IFN-I downregulates FASN expression through IFNAR/STAT1 pathways. (A) BMDMs isolated from WT or Ifnar^–/– mice were stimulated with LipA (100 ng/mL) for 6 h and RNA samples were isolated and prepared for RNAseq analysis. Using Ingenuity program, canonical pathways which were differentially modulated in Ifnar^–/–vs.
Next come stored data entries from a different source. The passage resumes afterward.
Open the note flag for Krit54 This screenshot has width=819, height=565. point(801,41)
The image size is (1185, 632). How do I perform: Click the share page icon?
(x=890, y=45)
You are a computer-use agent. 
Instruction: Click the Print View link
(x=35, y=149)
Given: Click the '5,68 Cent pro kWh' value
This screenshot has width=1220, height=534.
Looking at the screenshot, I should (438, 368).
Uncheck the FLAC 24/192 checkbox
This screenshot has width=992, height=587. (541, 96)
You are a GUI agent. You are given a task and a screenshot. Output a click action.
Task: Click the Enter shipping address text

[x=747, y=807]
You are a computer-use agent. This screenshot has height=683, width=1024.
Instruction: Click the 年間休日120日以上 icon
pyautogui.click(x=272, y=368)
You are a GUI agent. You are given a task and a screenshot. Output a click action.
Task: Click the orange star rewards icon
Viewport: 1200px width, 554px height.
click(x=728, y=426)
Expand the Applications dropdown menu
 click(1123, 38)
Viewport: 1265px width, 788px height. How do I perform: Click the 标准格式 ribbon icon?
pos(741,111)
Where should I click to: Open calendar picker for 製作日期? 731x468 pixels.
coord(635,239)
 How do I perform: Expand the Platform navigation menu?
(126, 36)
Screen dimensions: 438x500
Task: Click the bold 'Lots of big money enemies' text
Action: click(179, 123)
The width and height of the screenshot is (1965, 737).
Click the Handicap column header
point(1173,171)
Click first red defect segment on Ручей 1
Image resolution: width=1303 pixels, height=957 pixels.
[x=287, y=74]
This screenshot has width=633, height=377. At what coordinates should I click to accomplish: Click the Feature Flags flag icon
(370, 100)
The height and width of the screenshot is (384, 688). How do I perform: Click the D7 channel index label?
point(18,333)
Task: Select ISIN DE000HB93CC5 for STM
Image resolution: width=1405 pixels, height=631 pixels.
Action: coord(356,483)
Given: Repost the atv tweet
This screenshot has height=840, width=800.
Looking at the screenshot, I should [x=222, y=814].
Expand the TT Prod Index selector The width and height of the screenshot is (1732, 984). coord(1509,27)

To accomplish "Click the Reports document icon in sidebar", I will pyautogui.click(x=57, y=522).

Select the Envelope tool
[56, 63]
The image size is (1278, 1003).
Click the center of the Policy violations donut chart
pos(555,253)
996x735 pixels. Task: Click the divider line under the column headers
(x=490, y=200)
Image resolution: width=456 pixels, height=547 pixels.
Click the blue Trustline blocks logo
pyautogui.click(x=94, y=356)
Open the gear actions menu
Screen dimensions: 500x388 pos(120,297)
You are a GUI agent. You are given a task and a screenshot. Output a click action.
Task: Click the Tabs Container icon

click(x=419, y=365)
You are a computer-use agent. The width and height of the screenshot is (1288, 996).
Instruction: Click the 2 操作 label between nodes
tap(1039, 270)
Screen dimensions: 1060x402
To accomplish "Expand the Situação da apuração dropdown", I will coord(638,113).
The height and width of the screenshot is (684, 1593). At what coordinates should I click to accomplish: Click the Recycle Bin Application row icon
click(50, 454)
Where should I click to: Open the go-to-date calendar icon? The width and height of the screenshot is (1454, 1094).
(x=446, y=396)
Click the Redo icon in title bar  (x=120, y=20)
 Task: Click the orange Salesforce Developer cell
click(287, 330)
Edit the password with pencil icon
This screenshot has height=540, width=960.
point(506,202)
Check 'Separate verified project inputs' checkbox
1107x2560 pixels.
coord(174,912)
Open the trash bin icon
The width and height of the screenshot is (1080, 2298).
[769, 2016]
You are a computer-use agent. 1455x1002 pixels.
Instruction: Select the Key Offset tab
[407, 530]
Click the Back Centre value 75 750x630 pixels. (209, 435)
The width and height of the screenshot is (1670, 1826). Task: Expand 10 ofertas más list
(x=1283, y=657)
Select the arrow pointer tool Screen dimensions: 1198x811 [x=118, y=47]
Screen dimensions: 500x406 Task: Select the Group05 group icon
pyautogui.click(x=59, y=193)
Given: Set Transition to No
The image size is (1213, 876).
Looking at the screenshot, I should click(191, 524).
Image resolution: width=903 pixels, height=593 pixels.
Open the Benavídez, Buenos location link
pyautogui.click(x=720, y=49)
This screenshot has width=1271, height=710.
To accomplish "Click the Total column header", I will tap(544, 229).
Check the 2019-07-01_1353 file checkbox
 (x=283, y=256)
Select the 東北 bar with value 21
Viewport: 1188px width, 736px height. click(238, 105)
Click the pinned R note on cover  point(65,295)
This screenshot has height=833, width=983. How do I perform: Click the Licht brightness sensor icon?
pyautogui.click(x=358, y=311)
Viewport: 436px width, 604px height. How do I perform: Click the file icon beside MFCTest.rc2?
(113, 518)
WT BMDMs were identified. (B) Heat map of fold changes in genes significantly modulated in fatty acid biosynthesis based on the RNAseq data. (C) BMDMs derived from WT and Ifnar^–/– mice stimulated with 200 ng/mL LipA and Fasn mRNA levels were assessed by RT-qPCR analysis. (D) WT BMDMs were treated with LipA (200 ng/mL) for 6 h and Fasn protein level was measured by Western blotting. (E) Quantification of Fasn mRNA in WT BMDMs treated with 200 ng/mL pI:C by RT-qPCR. (F) WT BMDMs were treated with IFNα (1000 U/mL) for 6 h and Fasn mRNA was measured by RT-qPCR. (G) Fasn mRNA was quantified in WT and Ifnar^–/– BMDMs treated with pI:C (200 ng/mL). (H) The level of Fasn mRNA was measured in WT BMDMs infected with VSV-GFP (MOI = 1) for 8 h. (I) Fasn mRNA was measured in WT and Ifnar^–/– BMDMs infected with MHV-68 (MOI = 1) for 8 h. Data presented as mean + SD, n = 3; ∗∗P < 0.01, ∗∗∗P < 0.001.